WHAT TO DO:
From the entries that follow, copy exactly the lines beginning at the line holding "The width and height of the screenshot is (1920, 1080)." and continuing through the line holding "Task: Open the account settings gear icon".

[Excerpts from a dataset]
....

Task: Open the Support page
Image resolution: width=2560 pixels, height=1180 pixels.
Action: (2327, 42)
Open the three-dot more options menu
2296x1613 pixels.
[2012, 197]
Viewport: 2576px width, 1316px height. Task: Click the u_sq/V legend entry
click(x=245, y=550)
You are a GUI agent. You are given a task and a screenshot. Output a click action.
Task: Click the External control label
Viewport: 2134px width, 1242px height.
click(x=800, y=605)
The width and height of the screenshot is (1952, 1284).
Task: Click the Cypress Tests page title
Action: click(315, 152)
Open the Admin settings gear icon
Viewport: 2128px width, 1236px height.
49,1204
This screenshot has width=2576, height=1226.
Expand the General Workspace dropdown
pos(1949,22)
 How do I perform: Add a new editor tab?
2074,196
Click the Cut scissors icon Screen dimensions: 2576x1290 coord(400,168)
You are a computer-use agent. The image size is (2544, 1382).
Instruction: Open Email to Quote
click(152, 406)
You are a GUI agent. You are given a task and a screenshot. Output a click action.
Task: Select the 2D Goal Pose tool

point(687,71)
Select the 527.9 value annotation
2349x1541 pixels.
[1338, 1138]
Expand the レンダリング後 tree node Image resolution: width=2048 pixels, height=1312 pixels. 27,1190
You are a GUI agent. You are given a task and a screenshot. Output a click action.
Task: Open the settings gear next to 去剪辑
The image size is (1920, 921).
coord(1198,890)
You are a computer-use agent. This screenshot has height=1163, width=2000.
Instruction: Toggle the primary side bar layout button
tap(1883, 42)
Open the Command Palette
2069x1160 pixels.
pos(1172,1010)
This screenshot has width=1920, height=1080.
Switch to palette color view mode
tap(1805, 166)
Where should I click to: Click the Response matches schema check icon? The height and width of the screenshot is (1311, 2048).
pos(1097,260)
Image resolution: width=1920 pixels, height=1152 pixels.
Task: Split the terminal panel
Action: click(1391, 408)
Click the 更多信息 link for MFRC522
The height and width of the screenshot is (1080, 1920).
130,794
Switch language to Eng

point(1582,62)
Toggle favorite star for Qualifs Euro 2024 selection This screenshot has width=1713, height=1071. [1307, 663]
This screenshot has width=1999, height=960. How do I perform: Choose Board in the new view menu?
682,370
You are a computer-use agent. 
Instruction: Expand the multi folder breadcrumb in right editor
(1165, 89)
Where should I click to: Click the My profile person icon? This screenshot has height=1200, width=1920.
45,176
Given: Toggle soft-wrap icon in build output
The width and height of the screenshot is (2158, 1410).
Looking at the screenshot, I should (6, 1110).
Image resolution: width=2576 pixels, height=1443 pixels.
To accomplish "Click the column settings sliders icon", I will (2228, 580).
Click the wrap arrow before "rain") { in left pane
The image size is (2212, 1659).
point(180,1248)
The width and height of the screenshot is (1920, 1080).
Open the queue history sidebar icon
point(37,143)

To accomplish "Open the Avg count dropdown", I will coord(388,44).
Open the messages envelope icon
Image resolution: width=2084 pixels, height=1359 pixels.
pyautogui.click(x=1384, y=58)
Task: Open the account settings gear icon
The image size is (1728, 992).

....

RESPONSE AREA:
The width and height of the screenshot is (1920, 1080).
Open the queue history sidebar icon
point(37,143)

To accomplish "Open the Avg count dropdown", I will coord(388,44).
Open the messages envelope icon
Image resolution: width=2084 pixels, height=1359 pixels.
pyautogui.click(x=1384, y=58)
Task: Open the account settings gear icon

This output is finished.